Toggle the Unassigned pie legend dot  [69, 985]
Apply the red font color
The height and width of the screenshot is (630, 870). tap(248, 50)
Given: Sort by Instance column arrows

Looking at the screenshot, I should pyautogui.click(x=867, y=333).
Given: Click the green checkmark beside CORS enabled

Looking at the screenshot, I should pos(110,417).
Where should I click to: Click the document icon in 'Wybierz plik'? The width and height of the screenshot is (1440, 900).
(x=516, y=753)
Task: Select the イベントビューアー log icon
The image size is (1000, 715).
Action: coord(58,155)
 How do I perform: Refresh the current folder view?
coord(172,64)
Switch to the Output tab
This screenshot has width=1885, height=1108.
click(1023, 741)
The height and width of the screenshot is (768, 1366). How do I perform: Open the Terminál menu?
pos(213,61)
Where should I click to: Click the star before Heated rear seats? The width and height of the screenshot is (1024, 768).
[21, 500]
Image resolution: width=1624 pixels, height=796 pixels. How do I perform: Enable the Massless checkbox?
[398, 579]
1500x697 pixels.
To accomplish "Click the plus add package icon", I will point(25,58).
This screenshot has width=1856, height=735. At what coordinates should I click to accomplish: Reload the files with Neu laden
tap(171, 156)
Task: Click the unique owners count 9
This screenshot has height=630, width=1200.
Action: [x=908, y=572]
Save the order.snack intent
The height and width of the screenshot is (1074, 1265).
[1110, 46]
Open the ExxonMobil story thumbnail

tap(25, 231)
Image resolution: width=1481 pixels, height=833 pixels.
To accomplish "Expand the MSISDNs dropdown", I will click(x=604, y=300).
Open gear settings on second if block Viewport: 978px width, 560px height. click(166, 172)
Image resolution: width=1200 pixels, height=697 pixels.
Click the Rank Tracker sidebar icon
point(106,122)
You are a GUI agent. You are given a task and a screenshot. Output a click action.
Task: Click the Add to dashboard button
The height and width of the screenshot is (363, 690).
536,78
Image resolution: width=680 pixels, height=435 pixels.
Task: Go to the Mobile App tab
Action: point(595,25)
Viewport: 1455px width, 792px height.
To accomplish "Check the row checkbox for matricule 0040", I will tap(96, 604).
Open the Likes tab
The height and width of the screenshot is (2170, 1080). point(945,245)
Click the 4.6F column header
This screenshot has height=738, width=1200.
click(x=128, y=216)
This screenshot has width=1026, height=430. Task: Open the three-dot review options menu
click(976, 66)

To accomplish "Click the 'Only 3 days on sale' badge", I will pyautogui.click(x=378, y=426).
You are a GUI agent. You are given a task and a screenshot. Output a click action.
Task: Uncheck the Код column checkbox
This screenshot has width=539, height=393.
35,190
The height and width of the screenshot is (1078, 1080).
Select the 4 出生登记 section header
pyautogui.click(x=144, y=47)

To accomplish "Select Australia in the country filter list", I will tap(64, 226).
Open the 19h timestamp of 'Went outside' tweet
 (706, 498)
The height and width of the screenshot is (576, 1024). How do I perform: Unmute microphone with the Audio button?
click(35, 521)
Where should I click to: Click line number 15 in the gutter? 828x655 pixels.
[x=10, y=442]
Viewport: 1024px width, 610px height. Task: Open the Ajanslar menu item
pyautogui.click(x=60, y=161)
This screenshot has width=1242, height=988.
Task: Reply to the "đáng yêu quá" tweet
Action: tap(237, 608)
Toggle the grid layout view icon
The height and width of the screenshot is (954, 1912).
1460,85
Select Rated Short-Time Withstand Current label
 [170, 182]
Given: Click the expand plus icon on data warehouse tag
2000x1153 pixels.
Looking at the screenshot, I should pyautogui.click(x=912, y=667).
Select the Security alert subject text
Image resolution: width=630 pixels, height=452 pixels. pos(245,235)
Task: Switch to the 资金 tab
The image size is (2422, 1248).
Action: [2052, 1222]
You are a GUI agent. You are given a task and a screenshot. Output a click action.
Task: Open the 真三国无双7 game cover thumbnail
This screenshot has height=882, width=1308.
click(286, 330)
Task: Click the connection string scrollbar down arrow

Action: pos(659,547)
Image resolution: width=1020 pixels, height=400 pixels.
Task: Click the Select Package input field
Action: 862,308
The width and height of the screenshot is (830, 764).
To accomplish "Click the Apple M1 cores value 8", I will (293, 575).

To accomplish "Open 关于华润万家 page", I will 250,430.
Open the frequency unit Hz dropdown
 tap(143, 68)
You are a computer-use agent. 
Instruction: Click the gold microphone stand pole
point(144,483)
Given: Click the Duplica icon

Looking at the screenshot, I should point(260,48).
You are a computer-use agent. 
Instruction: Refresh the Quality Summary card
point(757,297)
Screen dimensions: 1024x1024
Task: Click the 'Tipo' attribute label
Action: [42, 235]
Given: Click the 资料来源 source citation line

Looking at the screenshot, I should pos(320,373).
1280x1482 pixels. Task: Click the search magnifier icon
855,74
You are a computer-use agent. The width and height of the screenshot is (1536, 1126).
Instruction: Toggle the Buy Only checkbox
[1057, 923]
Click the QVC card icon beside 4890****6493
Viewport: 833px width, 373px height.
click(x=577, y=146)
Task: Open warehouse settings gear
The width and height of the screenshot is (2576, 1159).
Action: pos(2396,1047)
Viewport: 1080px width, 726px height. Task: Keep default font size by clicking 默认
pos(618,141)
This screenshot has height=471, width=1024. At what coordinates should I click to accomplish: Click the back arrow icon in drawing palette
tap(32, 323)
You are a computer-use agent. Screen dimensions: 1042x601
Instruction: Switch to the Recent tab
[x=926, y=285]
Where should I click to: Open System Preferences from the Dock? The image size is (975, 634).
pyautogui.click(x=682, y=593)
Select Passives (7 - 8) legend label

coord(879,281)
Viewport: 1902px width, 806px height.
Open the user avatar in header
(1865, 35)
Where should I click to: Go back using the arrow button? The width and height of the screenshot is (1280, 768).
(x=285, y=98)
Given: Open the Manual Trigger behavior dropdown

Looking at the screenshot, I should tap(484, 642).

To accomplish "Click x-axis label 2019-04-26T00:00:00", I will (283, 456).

◇ ◇ ◇ ◇ ◇ ◇ ◇

_TASK_:
Without omitting any record, transcribe the data exactly.

_RESULT BELOW_:
Toggle the Unassigned pie legend dot  [69, 985]
Apply the red font color
The height and width of the screenshot is (630, 870). tap(248, 50)
Given: Sort by Instance column arrows

Looking at the screenshot, I should pyautogui.click(x=867, y=333).
Given: Click the green checkmark beside CORS enabled

Looking at the screenshot, I should pos(110,417).
Where should I click to: Click the document icon in 'Wybierz plik'? The width and height of the screenshot is (1440, 900).
(x=516, y=753)
Task: Select the イベントビューアー log icon
The image size is (1000, 715).
Action: coord(58,155)
 How do I perform: Refresh the current folder view?
coord(172,64)
Switch to the Output tab
This screenshot has width=1885, height=1108.
click(1023, 741)
The height and width of the screenshot is (768, 1366). How do I perform: Open the Terminál menu?
pos(213,61)
Where should I click to: Click the star before Heated rear seats? The width and height of the screenshot is (1024, 768).
[21, 500]
Image resolution: width=1624 pixels, height=796 pixels. How do I perform: Enable the Massless checkbox?
[398, 579]
1500x697 pixels.
To accomplish "Click the plus add package icon", I will point(25,58).
This screenshot has width=1856, height=735. At what coordinates should I click to accomplish: Reload the files with Neu laden
tap(171, 156)
Task: Click the unique owners count 9
This screenshot has height=630, width=1200.
Action: [x=908, y=572]
Save the order.snack intent
The height and width of the screenshot is (1074, 1265).
[1110, 46]
Open the ExxonMobil story thumbnail

tap(25, 231)
Image resolution: width=1481 pixels, height=833 pixels.
To accomplish "Expand the MSISDNs dropdown", I will click(x=604, y=300).
Open gear settings on second if block Viewport: 978px width, 560px height. click(166, 172)
Image resolution: width=1200 pixels, height=697 pixels.
Click the Rank Tracker sidebar icon
point(106,122)
You are a GUI agent. You are given a task and a screenshot. Output a click action.
Task: Click the Add to dashboard button
The height and width of the screenshot is (363, 690).
536,78
Image resolution: width=680 pixels, height=435 pixels.
Task: Go to the Mobile App tab
Action: point(595,25)
Viewport: 1455px width, 792px height.
To accomplish "Check the row checkbox for matricule 0040", I will tap(96, 604).
Open the Likes tab
The height and width of the screenshot is (2170, 1080). point(945,245)
Click the 4.6F column header
This screenshot has height=738, width=1200.
click(x=128, y=216)
This screenshot has width=1026, height=430. Task: Open the three-dot review options menu
click(976, 66)

To accomplish "Click the 'Only 3 days on sale' badge", I will pyautogui.click(x=378, y=426).
You are a GUI agent. You are given a task and a screenshot. Output a click action.
Task: Uncheck the Код column checkbox
This screenshot has width=539, height=393.
35,190
The height and width of the screenshot is (1078, 1080).
Select the 4 出生登记 section header
pyautogui.click(x=144, y=47)

To accomplish "Select Australia in the country filter list", I will tap(64, 226).
Open the 19h timestamp of 'Went outside' tweet
 (706, 498)
The height and width of the screenshot is (576, 1024). How do I perform: Unmute microphone with the Audio button?
click(35, 521)
Where should I click to: Click line number 15 in the gutter? 828x655 pixels.
[x=10, y=442]
Viewport: 1024px width, 610px height. Task: Open the Ajanslar menu item
pyautogui.click(x=60, y=161)
This screenshot has width=1242, height=988.
Task: Reply to the "đáng yêu quá" tweet
Action: tap(237, 608)
Toggle the grid layout view icon
The height and width of the screenshot is (954, 1912).
1460,85
Select Rated Short-Time Withstand Current label
 [170, 182]
Given: Click the expand plus icon on data warehouse tag
2000x1153 pixels.
Looking at the screenshot, I should pyautogui.click(x=912, y=667).
Select the Security alert subject text
Image resolution: width=630 pixels, height=452 pixels. pos(245,235)
Task: Switch to the 资金 tab
The image size is (2422, 1248).
Action: [2052, 1222]
You are a GUI agent. You are given a task and a screenshot. Output a click action.
Task: Open the 真三国无双7 game cover thumbnail
This screenshot has height=882, width=1308.
click(286, 330)
Task: Click the connection string scrollbar down arrow

Action: pos(659,547)
Image resolution: width=1020 pixels, height=400 pixels.
Task: Click the Select Package input field
Action: 862,308
The width and height of the screenshot is (830, 764).
To accomplish "Click the Apple M1 cores value 8", I will (293, 575).

To accomplish "Open 关于华润万家 page", I will 250,430.
Open the frequency unit Hz dropdown
 tap(143, 68)
You are a computer-use agent. 
Instruction: Click the gold microphone stand pole
point(144,483)
Given: Click the Duplica icon

Looking at the screenshot, I should point(260,48).
You are a computer-use agent. 
Instruction: Refresh the Quality Summary card
point(757,297)
Screen dimensions: 1024x1024
Task: Click the 'Tipo' attribute label
Action: [42, 235]
Given: Click the 资料来源 source citation line

Looking at the screenshot, I should pos(320,373).
1280x1482 pixels. Task: Click the search magnifier icon
855,74
You are a computer-use agent. The width and height of the screenshot is (1536, 1126).
Instruction: Toggle the Buy Only checkbox
[1057, 923]
Click the QVC card icon beside 4890****6493
Viewport: 833px width, 373px height.
click(x=577, y=146)
Task: Open warehouse settings gear
The width and height of the screenshot is (2576, 1159).
Action: pos(2396,1047)
Viewport: 1080px width, 726px height. Task: Keep default font size by clicking 默认
pos(618,141)
This screenshot has height=471, width=1024. At what coordinates should I click to accomplish: Click the back arrow icon in drawing palette
tap(32, 323)
You are a computer-use agent. Screen dimensions: 1042x601
Instruction: Switch to the Recent tab
[x=926, y=285]
Where should I click to: Open System Preferences from the Dock? The image size is (975, 634).
pyautogui.click(x=682, y=593)
Select Passives (7 - 8) legend label

coord(879,281)
Viewport: 1902px width, 806px height.
Open the user avatar in header
(1865, 35)
Where should I click to: Go back using the arrow button? The width and height of the screenshot is (1280, 768).
(x=285, y=98)
Given: Open the Manual Trigger behavior dropdown

Looking at the screenshot, I should tap(484, 642).

To accomplish "Click x-axis label 2019-04-26T00:00:00", I will (283, 456).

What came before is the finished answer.